The Accelerating Computing for Emerging Sciences (ACES) supercomputer team has announced their testbed is now in operation. The ACES team, which is led by Texas A&M University’s Executive Director of High Performance Research Computing (HPRC) Honggao Liu, is eager to assist nationwide researchers in utilizing the new system for developing programming models and workflows as well as advancing data science projects.
“Our newly deployed testbed, ACES, enables applications and workflows to dynamically integrate the different accelerators, memory and in-network computing protocols,” said Liu, who is the principal investigator (PI) for the cluster. “Users with hybrid programming models will be able to quickly and efficiently process large amounts of data.”
Specifically, the ACES system allows researchers the flexibility to aggregate various components – processors, accelerators and memory – as needed. For instance, users can switch and run on accelerators best suited for their workflows.
One such user of the ACES testbed is Dr. Jian Tao, an Assistant Professor from the School of Performance, Visualization & Fine Arts at Texas A&M University, who has been formulating new methods to handle the results of large-scale scientific simulations. Specifically, he uses the novel Graphcore Intelligence Processing Units and NVIDIA H100 GPUs available on ACES to train neural network models to improve the compression and reconstruction of the output from the Community Earth System Model.
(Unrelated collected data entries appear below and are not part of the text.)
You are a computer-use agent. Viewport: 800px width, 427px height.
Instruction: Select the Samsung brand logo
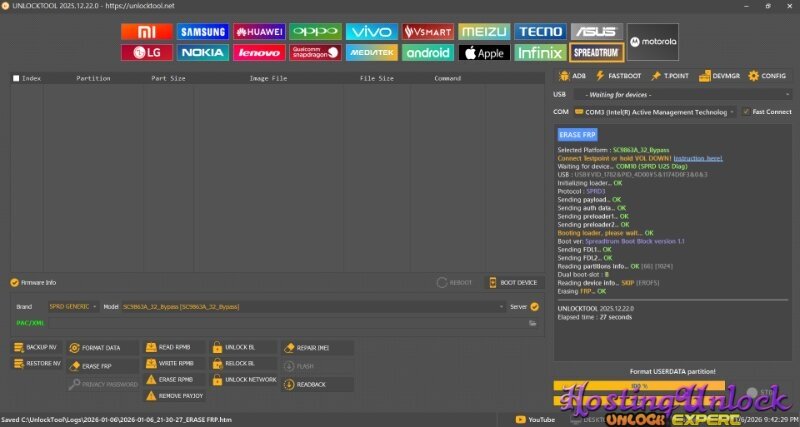click(202, 32)
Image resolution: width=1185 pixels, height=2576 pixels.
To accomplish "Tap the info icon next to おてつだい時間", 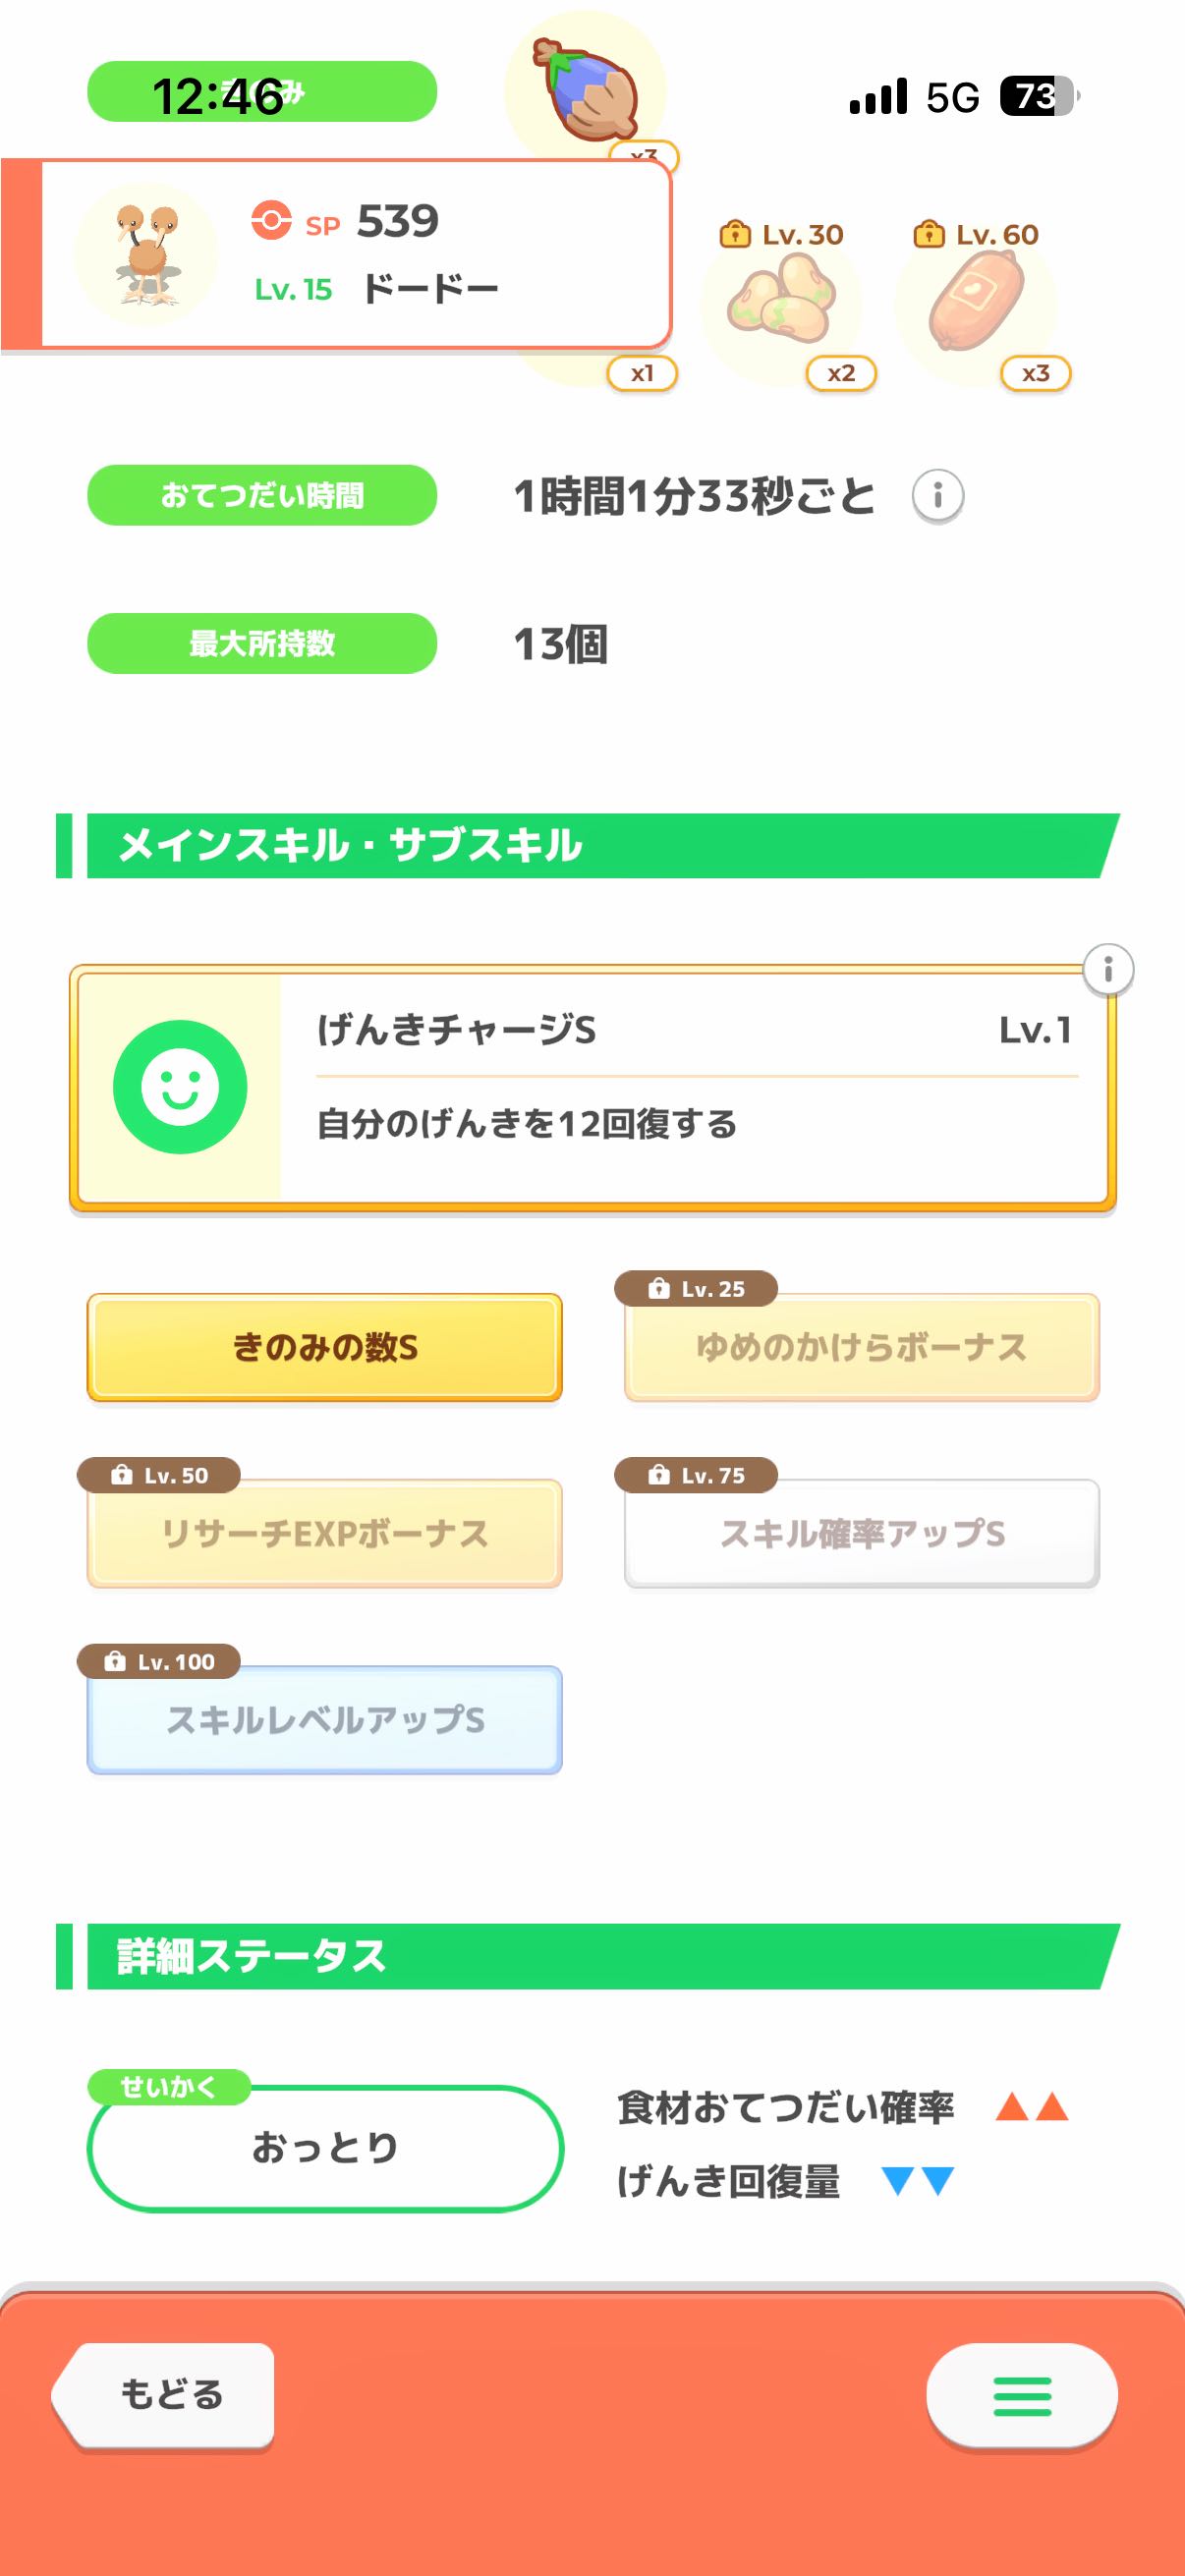I will [937, 495].
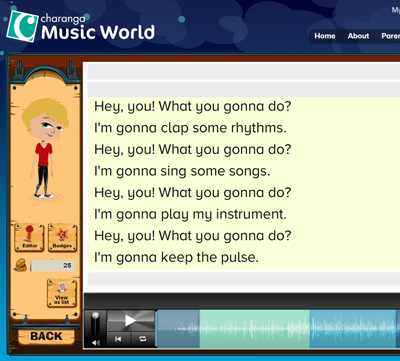
Task: Click lyric line "I'm gonna keep the pulse."
Action: (176, 257)
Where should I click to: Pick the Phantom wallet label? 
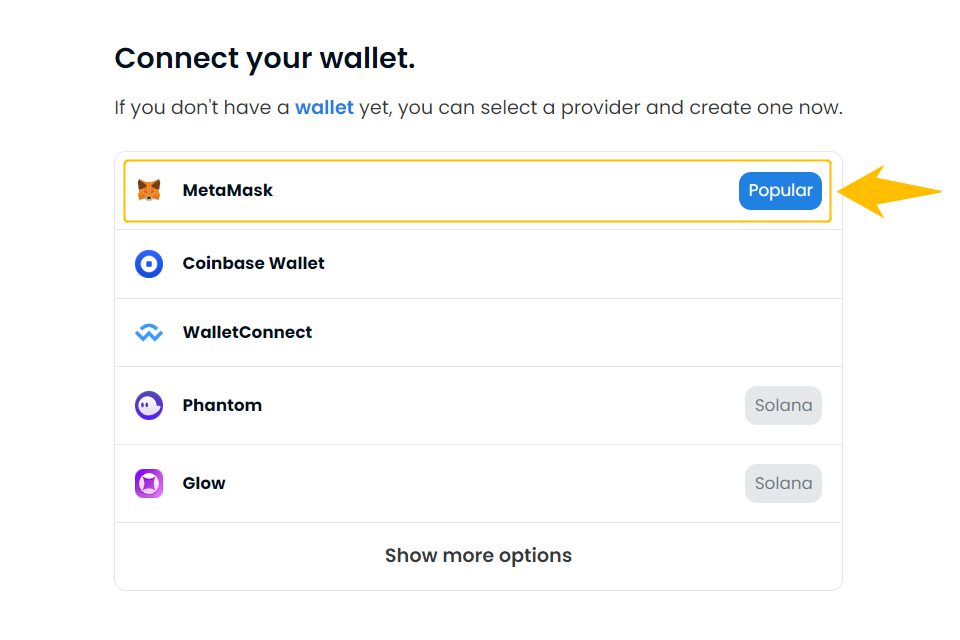(222, 405)
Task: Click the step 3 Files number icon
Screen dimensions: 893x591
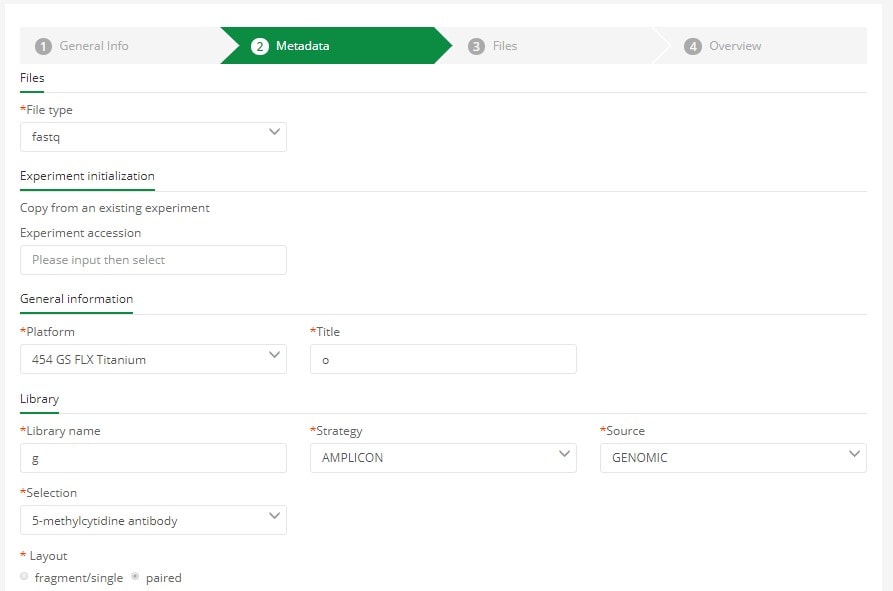Action: click(x=476, y=46)
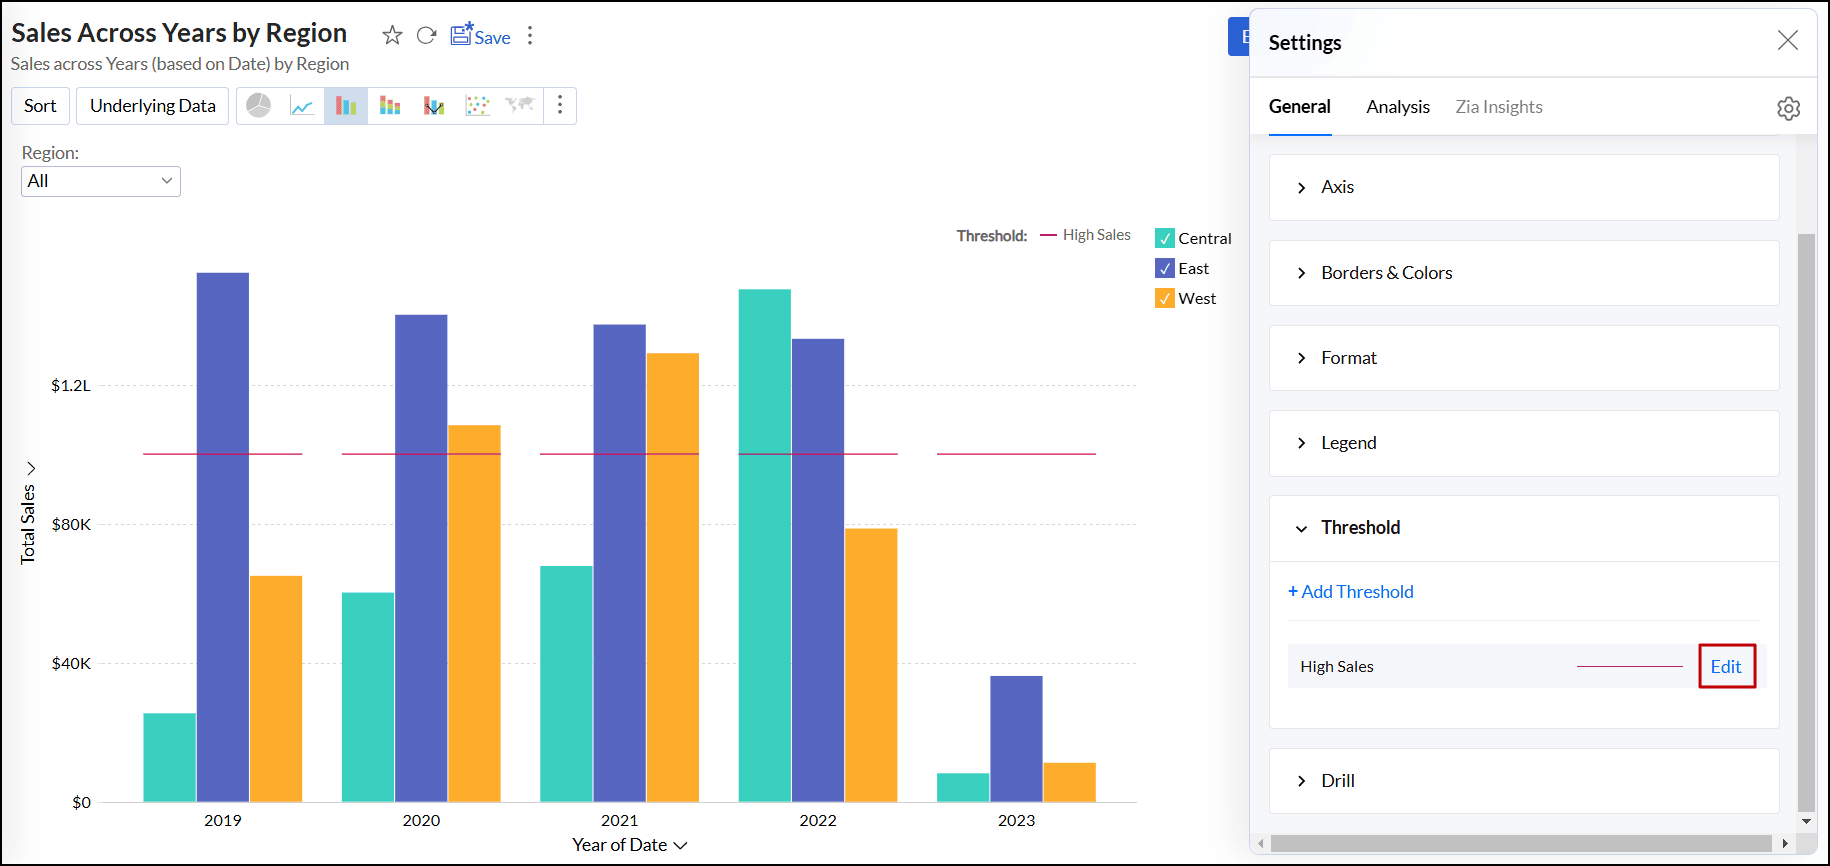This screenshot has width=1830, height=866.
Task: Mark chart as favorite with star icon
Action: [x=392, y=36]
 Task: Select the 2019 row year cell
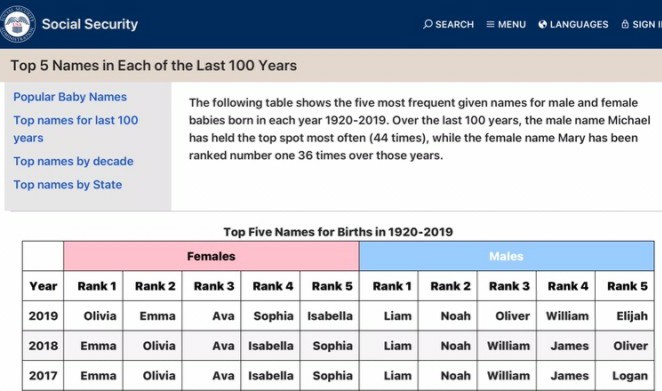coord(43,316)
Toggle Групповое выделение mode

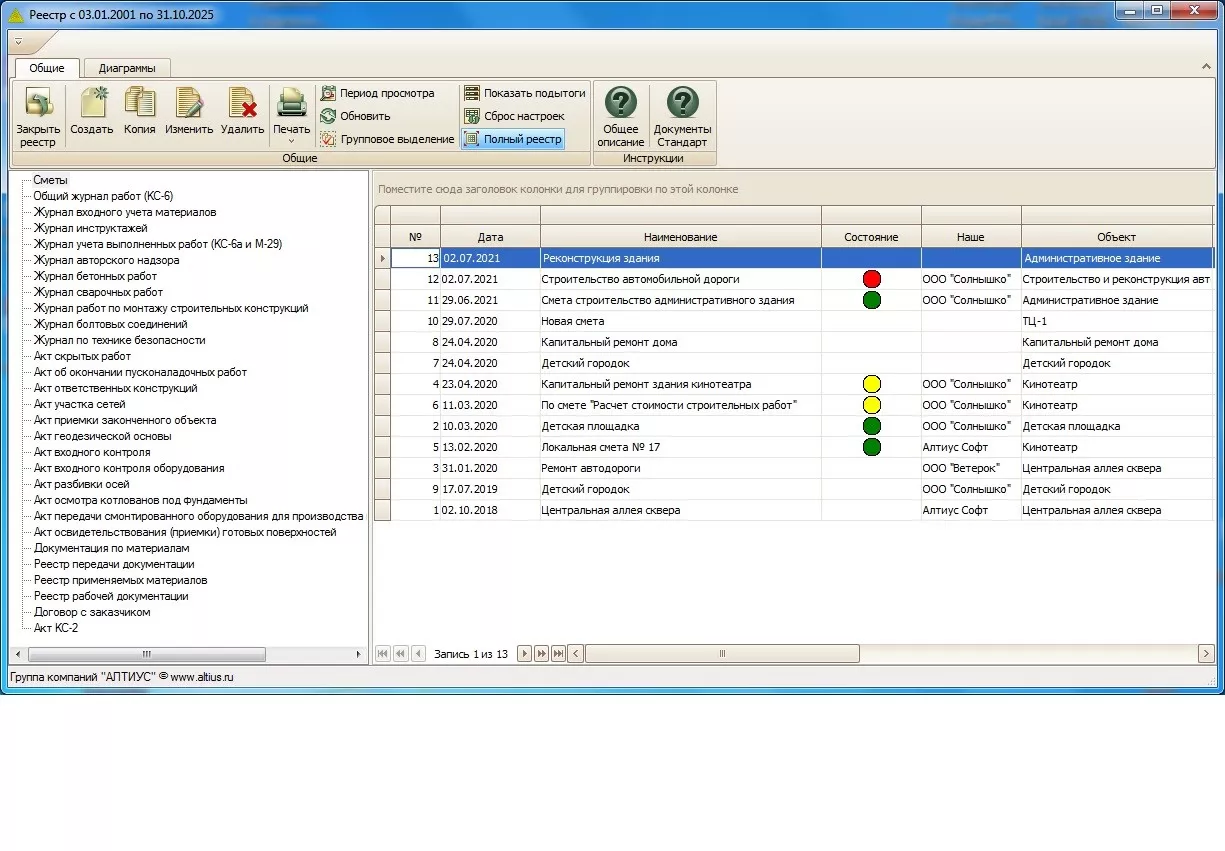(328, 139)
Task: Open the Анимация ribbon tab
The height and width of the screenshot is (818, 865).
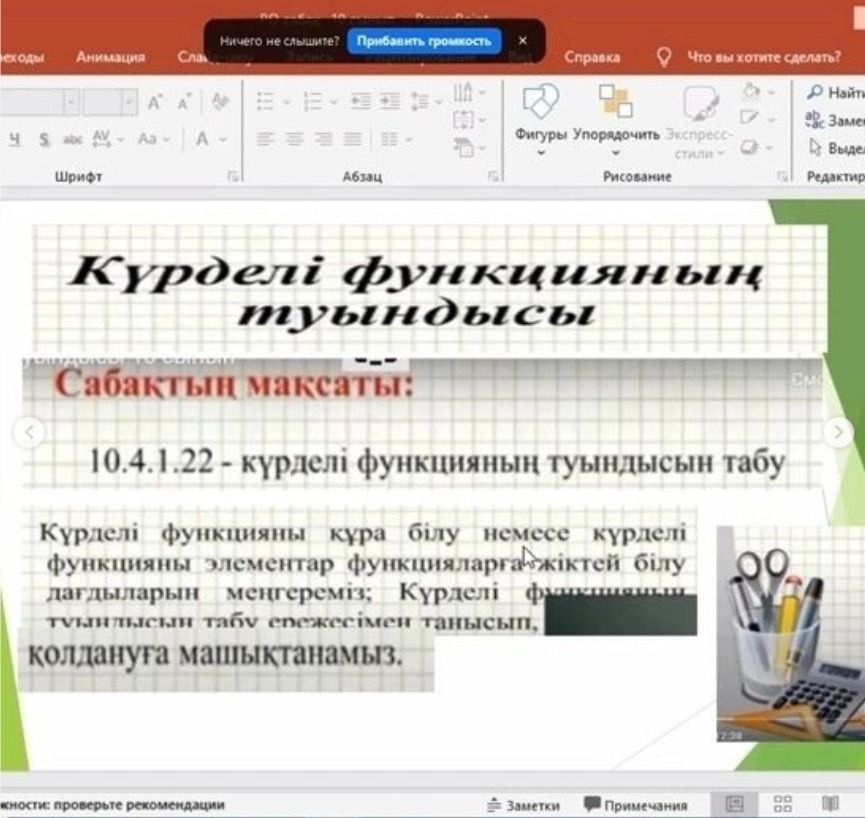Action: coord(110,57)
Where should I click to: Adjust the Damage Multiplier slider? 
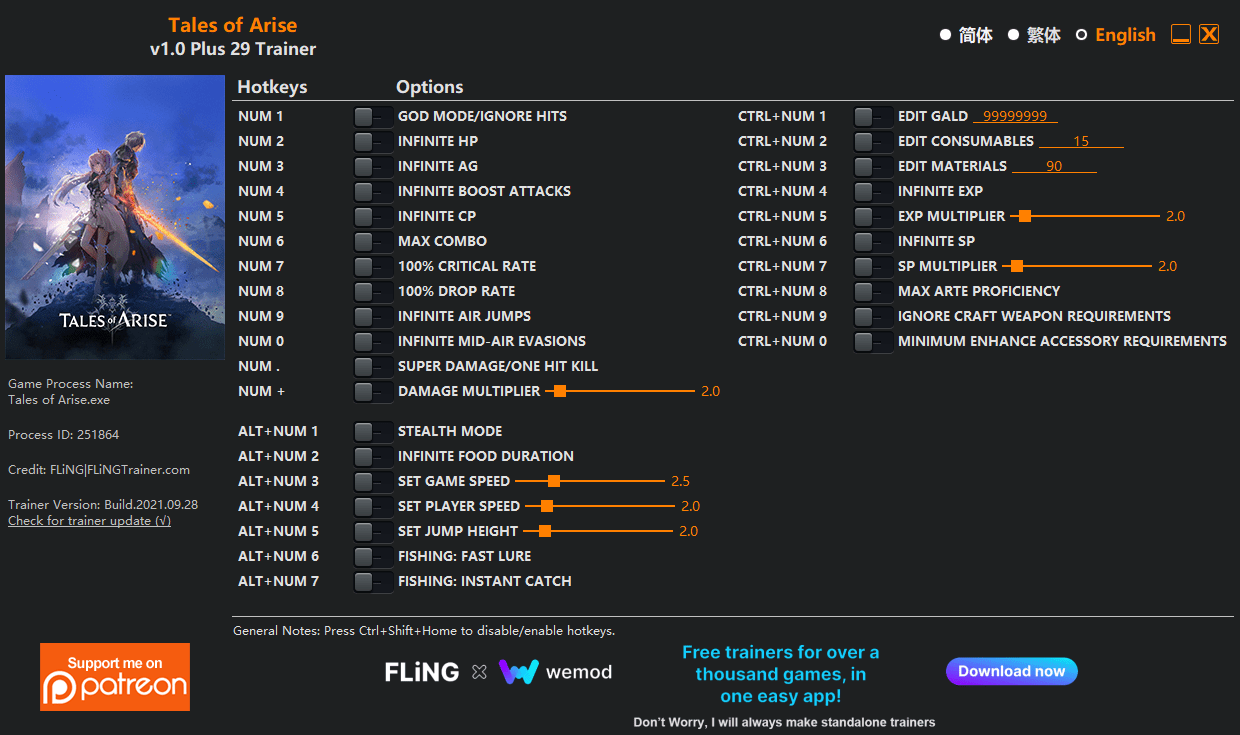(560, 391)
“Without access to a supercomputer like ACES, my work would be very cumbersome,” said Jian. “ACES is revolutionary as it allows researchers like me to seamlessly switch between different accelerator technologies. Its design finally makes it possible to connect numerical simulations with artificial intelligence models in a single setting.”
The ACES cluster consists of Liqid’s composable framework via PCIe (Peripheral Component Interconnect express) hybrid Gen4&5 on Intel’s Sapphire Rapid processors to offer a rich accelerator testbed consisting of Intel Ponte Vecchio GPUs (Graphics Processing Units), Intel FPGAs (Field Programmable Gate Arrays), NVIDIA H100 GPUs, NEC Vector Engines, NextSilicon co-processors, Graphcore IPUs (Intelligence Processing Units). The accelerators are coupled with Intel Optane memory and DDN Lustre storage interconnected with Mellanox NDR 400Gbps (gigabit-per-second) InfiniBand to support workflows that benefit from optimized devices.
“ACES will be an asset for not only artificial intelligence and machine learning (AI/ML) projects, but also beneficial for researchers examining data-heavy studies such as health population informatics, genomics and bioinformatics, human and agricultural life sciences, quantum chemistry, molecular dynamics, climate modeling and the list continues,” said HPRC’s Director of User Services and Research Dhruva Chakravorty, who is a co-PI for the project. “We are grateful to ACCESS for providing users with allocations on ACES and look forward to continuing to make progress during this testbed phase.”
ACES will be allocable through ACCESS. If you’re a researcher interested in accelerating your work via cyberinfrastructure – at no cost to you – visit the ACCESS allocations page.
Additional project co-PIs are Lisa Perez (Texas A&M University), Shaowen Wang (University of Illinois Urbana-Champaign) and Timothy Cockerill (Texas Advanced Computing Center).
The project is funded by NSF award no. 2112356.